Last week we brought you news from the 18th annual World AIDS Conference, where for the first time evidence was presented of the efficacy of topical gel in preventing HIV. But we wanted to bring you the other big news in HIV prevention that took place outside the conference recently: the discovery of a new direction in research for an HIV vaccine.
An article published in Science Express in July shows a remarkable result. Researchers from the National Institutes of Health (NIH) found antibodies that appear able to neutralize 91% of HIV strains. The antibodies were found in the blood of a 60-year-old African American man who has been positive for 20 years. The most effective of the antibodies is called VRC01, and the donor's body produces them naturally. VRC01's potency far outstrips previously identified antibodies, which were never able to neutralize more than about 40% of strains. "This is the first antibody found for HIV that is capable of neutralizing the a wide variety of strains of the HIV virus," says our HIV/AIDS expert, Dr. Raphael Landovitz, MD, Assistant Professor in the Division of Infectious Diseases at the Center for Clinical AIDS Research & Education at the University of California, Los Angeles. "In that sense," Dr. Landovitz says, "this is the first time there has really been a clear target to go after in making a vaccine—part of the reason we've been unable to create an effective vaccine is that we've been a little unclear what pathway to go down—which means there's a tremendous amount of trial-and-error."

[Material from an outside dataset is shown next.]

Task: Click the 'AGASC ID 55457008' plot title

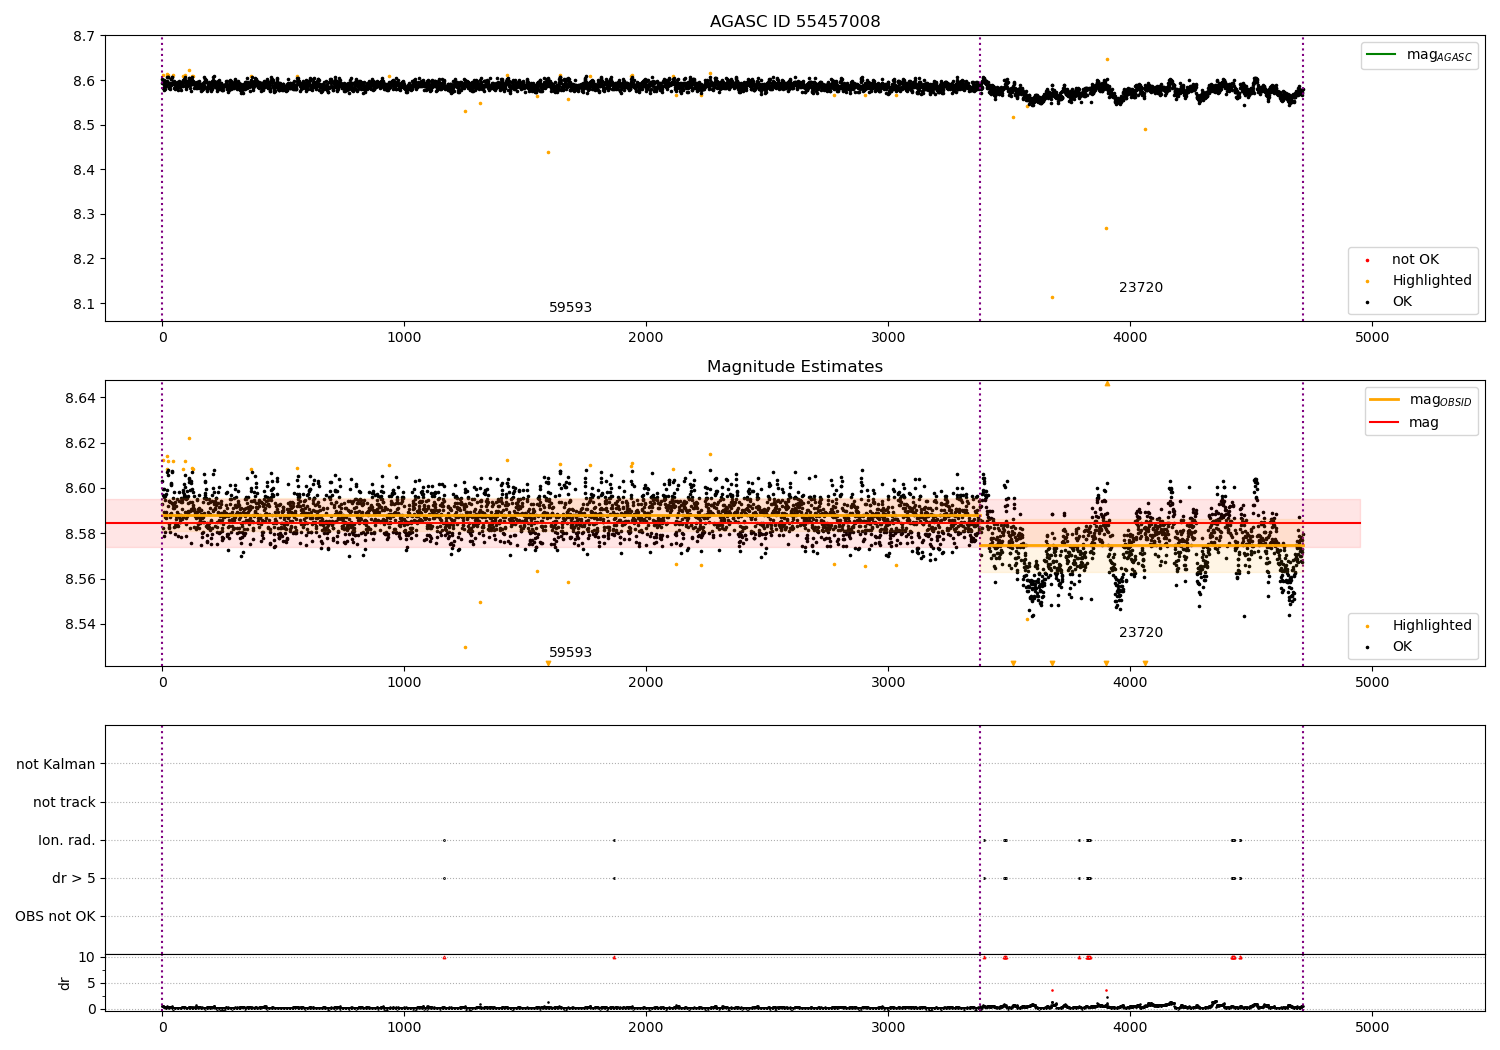Action: click(795, 21)
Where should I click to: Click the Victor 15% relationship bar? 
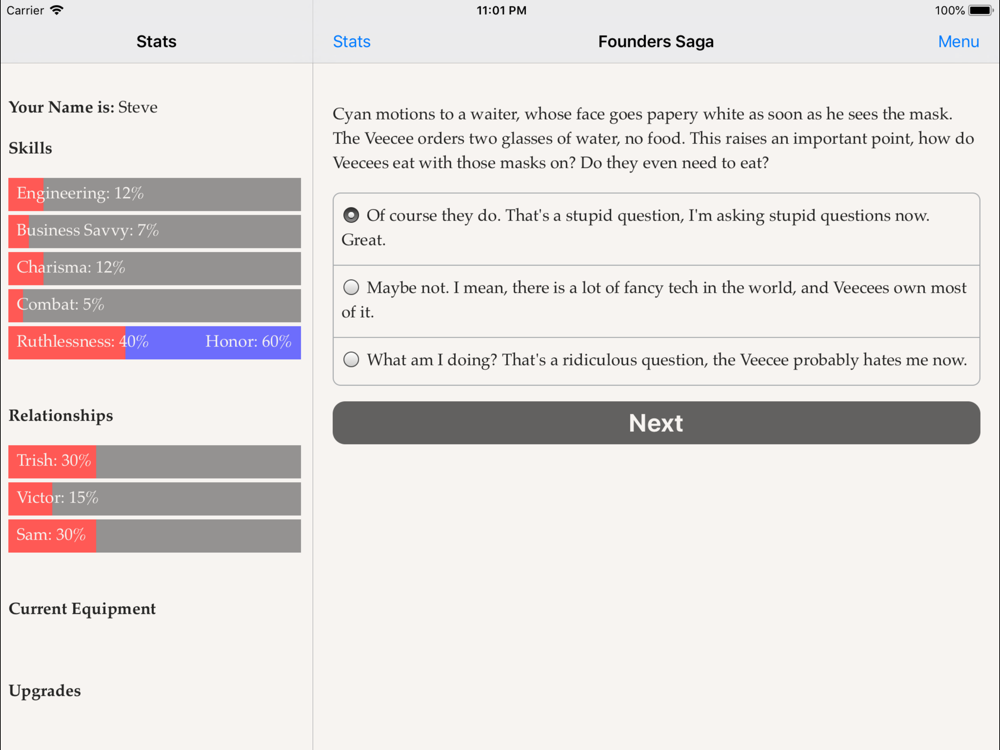(x=154, y=498)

The change the new antibody offers isn't just the introduction of a new material; rather, its importance lies in an entirely new method of tackling vaccine research with regard to HIV. Previous vaccine attempts had tried to prompt the body's immune system use it's own immune cells to attack the HIV virus itself. The identification of an existing antibody at this degree of efficacy, however, means that there is the potential for a vaccine to work by prompting the body to produce a defensive antibody that can block infection by HIV at the cellular level. The patient who produced the antibody VRC01 himself has HIV—probably because he contracted the virus before producing the antibodies. The hoped-for vaccine would reverse this order, effectively "poking" the immune system to produce the antibody that would then block potential HIV receptors. This would prevent the virus from ever taking hold.

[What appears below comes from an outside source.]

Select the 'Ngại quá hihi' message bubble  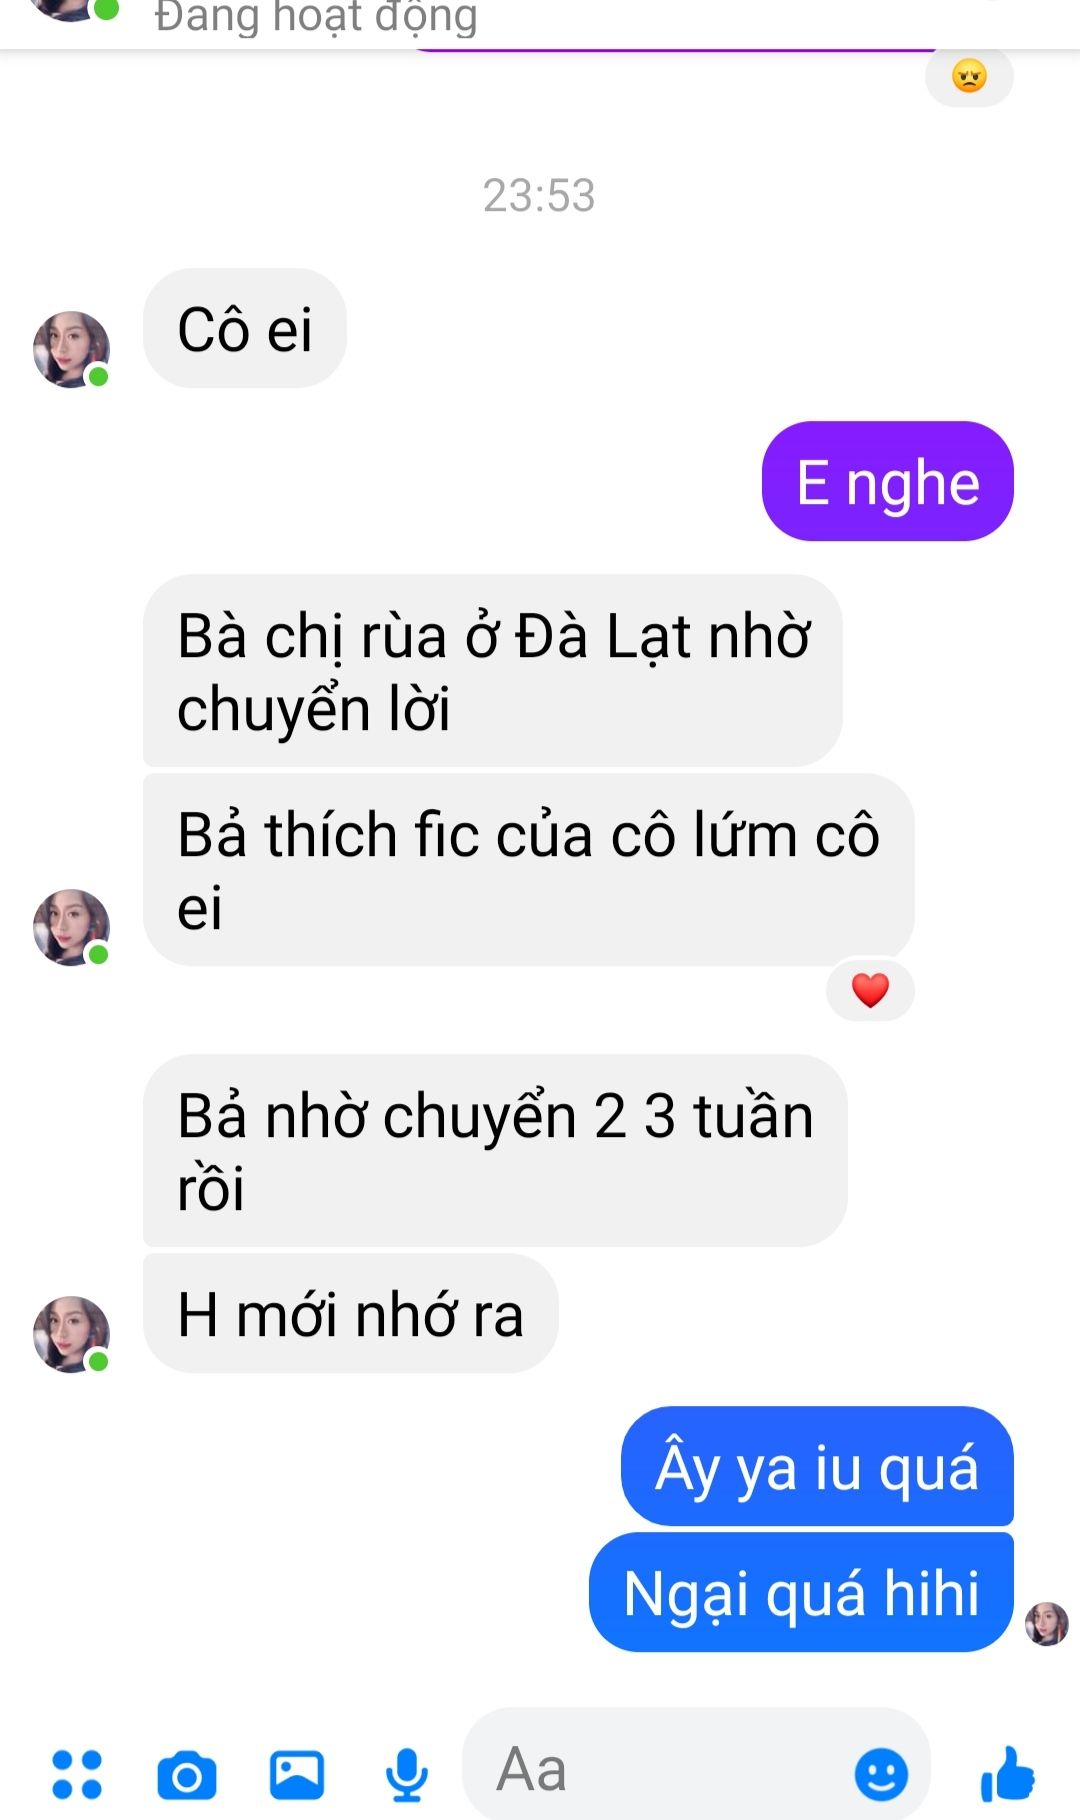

Says Dr. Landovitz, "This is a major redirection of focus of vaccine research. It is important to remember, however, that it is a long way from identifying the antibody to making an effective vaccine—and no one knows yet how to get there. But this sends scientists back into the lab with a new direction: to find a method to prompt the body to produce this antibody. It is a new target." It is also a new avenue of hope in vaccine research that has stalled, despite the massive resources directed at the problem.